The P/NP problem was first proposed in 1971 by Stephen A. Cook and Leonid Levin respectively. Over the years, many people have devoted themselves to researching this problem. However, some people say that it may take a conservative estimate of 100 years to solve the P=NP problem
In recent years, some people have claimed to have proved that P is equal to or not equal to NP, but these There are errors in the proof process. However, so far, no one has been able to give a definite answer
With the development of artificial intelligence technology, especially the rapid update of large language models in the past year, researchers Begin to try to use artificial intelligence technology to solve some global problems
Researchers from Microsoft Research, Peking University, Beihang University and other institutions proposed to use large language models (LLM) to enhance and accelerating the research on P versus NP problems
This article proposes a general framework, Socratic reasoning, to prompt LLM to think deeply and solve complex problems. On the basis of this framework, LLM is able to recursively discover, solve and integrate problems, while also conducting self-evaluation and improvement
This paper's pilot study on the P vs. NP problem shows that, GPT-4 successfully generated a proof pattern and conducted rigorous reasoning in 97 dialogue rounds, reaching the conclusion that "P≠ NP", which is consistent with the conclusion of (Xu and Zhou, 2023).

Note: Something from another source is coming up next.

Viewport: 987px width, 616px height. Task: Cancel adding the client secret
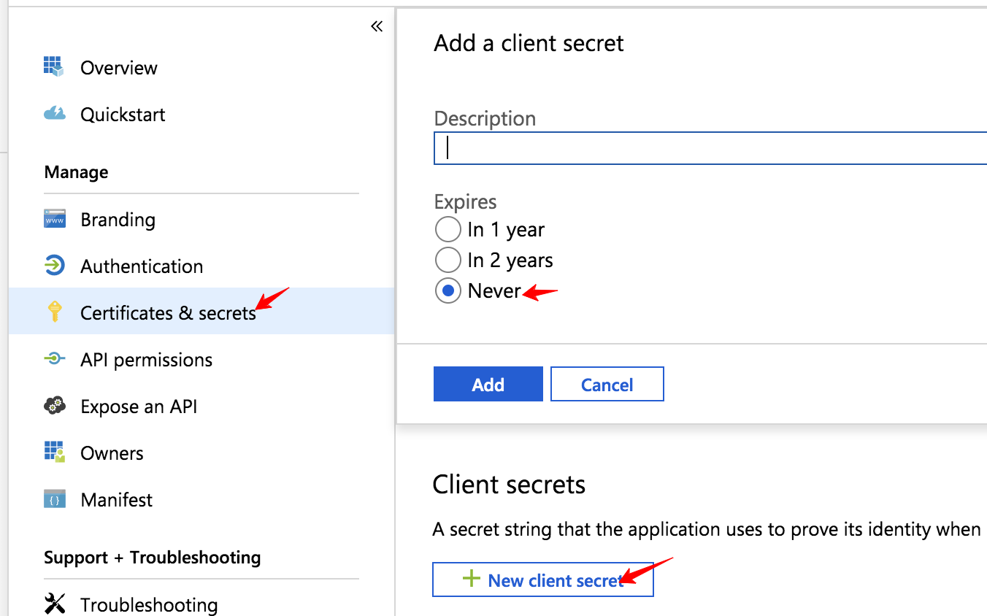tap(607, 385)
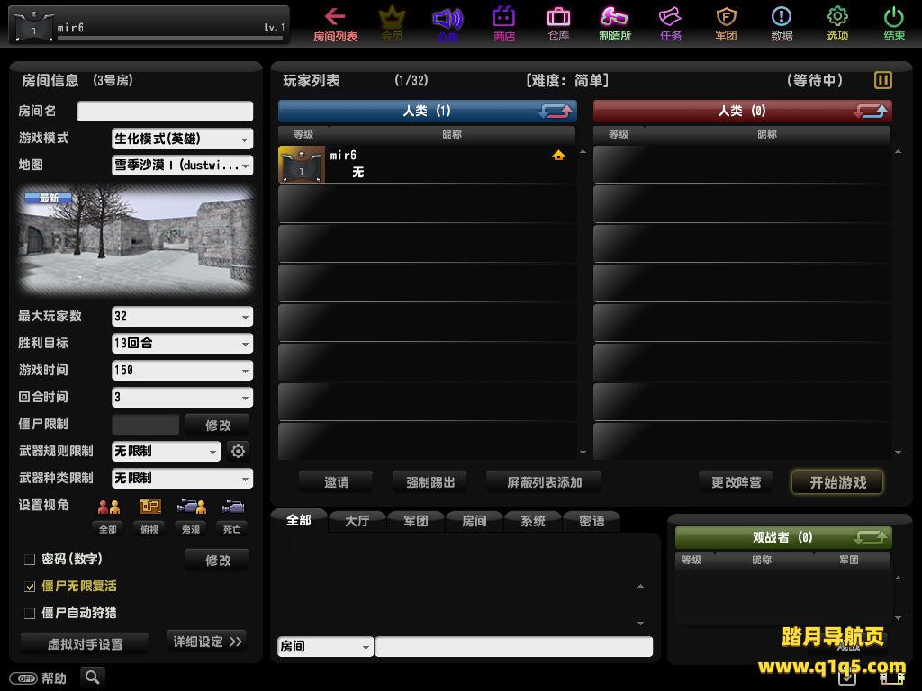Open the 地图 map selection dropdown
This screenshot has height=691, width=922.
click(x=182, y=166)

Please click the following link to view the paper: https://arxiv.org/pdf/2309.05689.pdf
The main contributions of this article can be summarized as follows:
Rewritten content: This paragraph mentions that they named the framework "Socratic Reasoning" after being inspired by the ancient Greek philosopher Socrates. . Socrates once said: "I can teach no one anything. I can only make them think." And the overall design idea of the framework is the same. It is a general problem-solving framework that allows LLM to be used in a wide range of Navigate the solution space and arrive at answers effectively
Table 1 lists the five prompt modes of "Socratic Reasoning": deduction, transformation, decomposition, verification and fusion. These patterns are used to discover new insights and perspectives, break complex problems into sub-questions or small steps, and engage in self-improvement by challenging responses to answers
in smaller problems ( atomic problem), LLM can directly give inference results. At this time, the deductive mode (for example, the prompt is let us think step by step...) is used to guide LLM to directly draw conclusions.

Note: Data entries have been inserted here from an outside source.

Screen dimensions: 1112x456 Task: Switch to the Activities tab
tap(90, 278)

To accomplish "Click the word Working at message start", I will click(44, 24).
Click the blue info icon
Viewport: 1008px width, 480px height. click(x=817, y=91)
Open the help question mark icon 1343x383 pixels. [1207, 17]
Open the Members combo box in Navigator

For more complex problems, this article first requires LLM to transform the problem into a new problem or decompose it into several sub-problems. These patterns are then executed recursively until the atomic ji problem is reached.

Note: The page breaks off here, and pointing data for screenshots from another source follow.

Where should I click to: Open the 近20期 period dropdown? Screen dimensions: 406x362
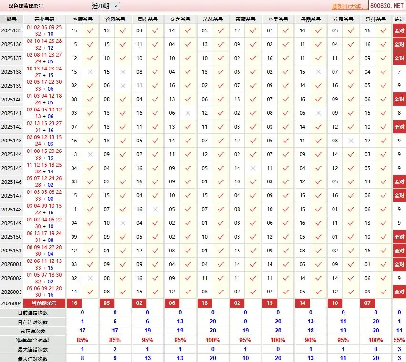[105, 6]
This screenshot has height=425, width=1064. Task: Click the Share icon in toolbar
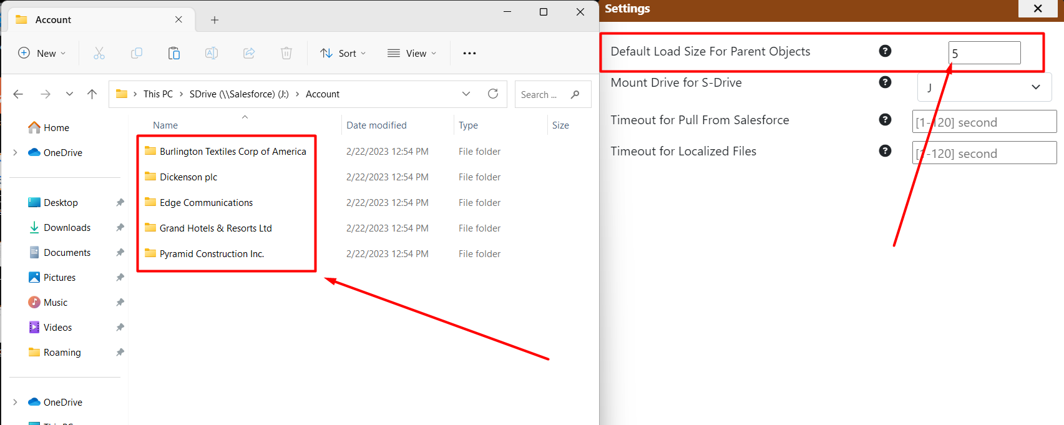pos(249,53)
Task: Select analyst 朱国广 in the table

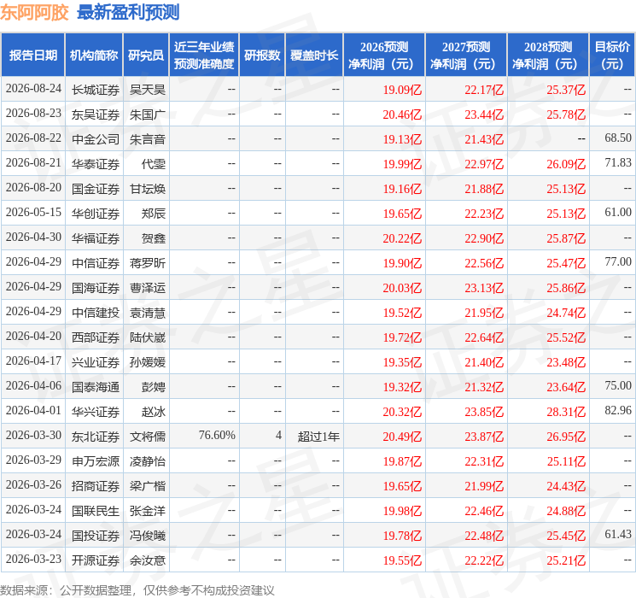Action: tap(147, 114)
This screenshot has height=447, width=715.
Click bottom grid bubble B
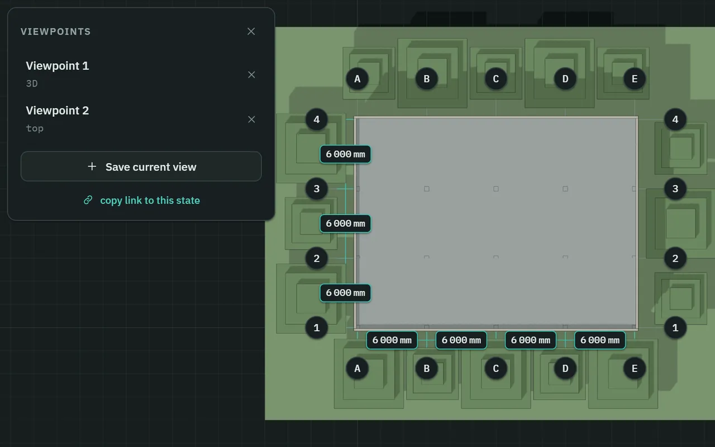click(x=427, y=368)
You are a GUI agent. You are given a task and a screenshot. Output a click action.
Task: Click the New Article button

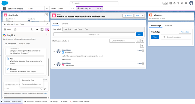pos(185,32)
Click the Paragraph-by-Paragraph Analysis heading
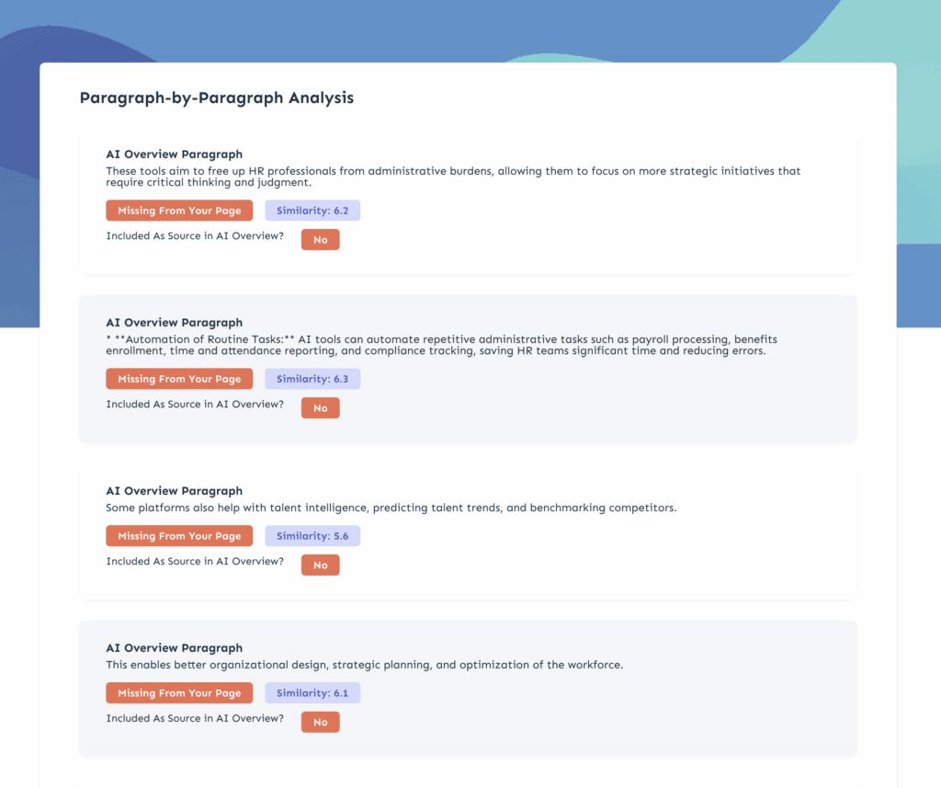 (217, 97)
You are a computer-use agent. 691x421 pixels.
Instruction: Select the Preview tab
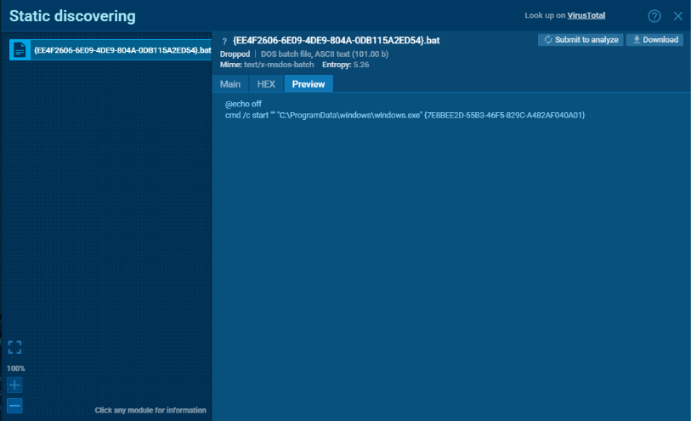[x=309, y=83]
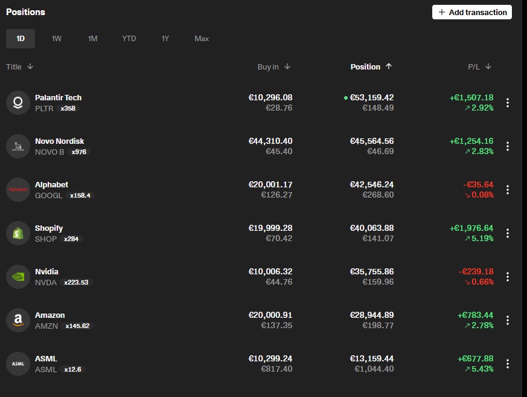Click the Add transaction button
This screenshot has width=527, height=397.
coord(471,12)
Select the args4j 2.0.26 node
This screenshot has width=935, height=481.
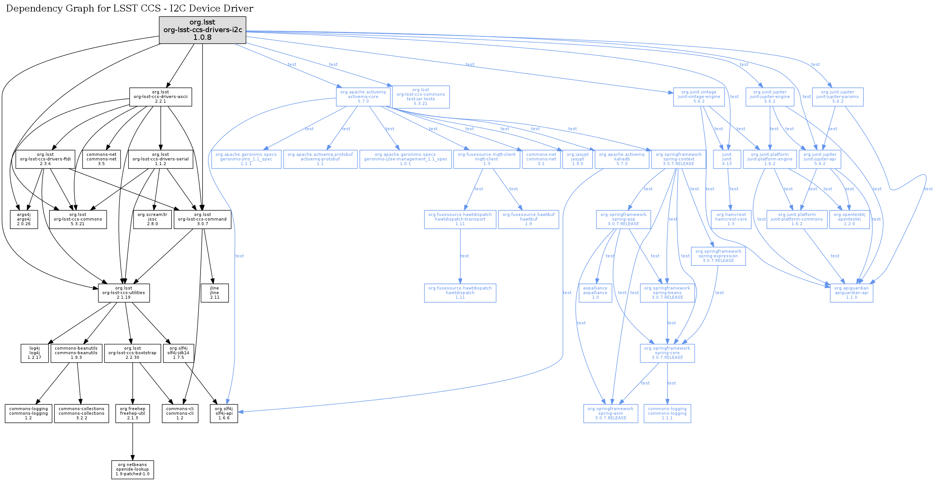tap(24, 219)
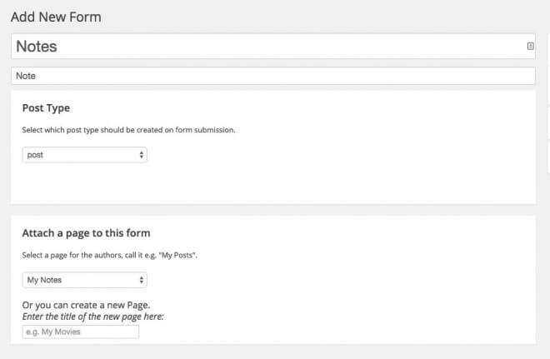Click the "e.g. My Movies" new page input
Image resolution: width=550 pixels, height=359 pixels.
(81, 332)
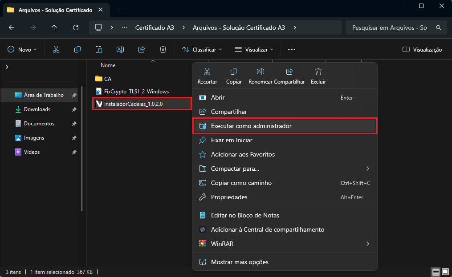Click the refresh button in navigation bar
452x277 pixels.
point(76,28)
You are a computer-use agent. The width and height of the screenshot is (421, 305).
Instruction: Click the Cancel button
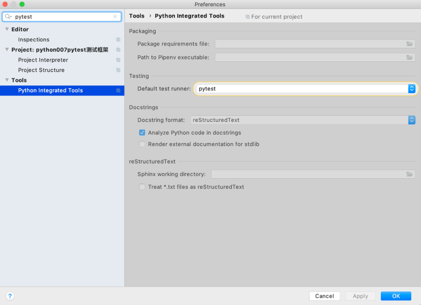[325, 296]
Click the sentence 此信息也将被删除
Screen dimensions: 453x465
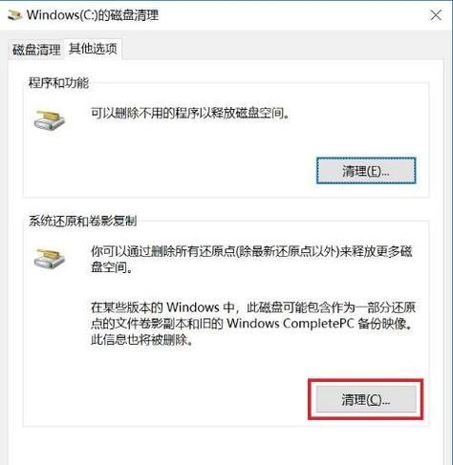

When new problems arise or new conclusions are drawn, verification mode should be adopted and LLM’s self-assessment capabilities should be used to verify and improve
Finally, the fusion mode requires the LLM to synthesize conclusions based on the results of the sub-problems
recursively motivates the LLM through a series of dialogues to continue the above process until the target problem is solved
In this work, "Socratic Reasoning" provides a systematic prompt framework for challenging questions
The picture below is an example of a dialogue used to solve the P vs. NP problem in "Socratic Reasoning". The GPT-4 API is used in the case study, and in addition, the article sorts the processes based on round index.
In the process of exploration, this article introduces five different roles as auxiliary provers, such as mathematicians who are proficient in probability theory. A total of 97 rounds of dialogue were conducted in the experiment, divided into 14 rounds before and 83 rounds after.
For example, the first round prompt: You can talk from a philosophical perspective rather than from a computer theory From the perspective of P!=NP, can we find the fundamental problem behind P!=NP?
Here are other tips:
The dialogue continues, and the final round of dialogue is as follows: Finally, it is concluded that P≠ NP
Interested readers can Check out the original paper to learn more.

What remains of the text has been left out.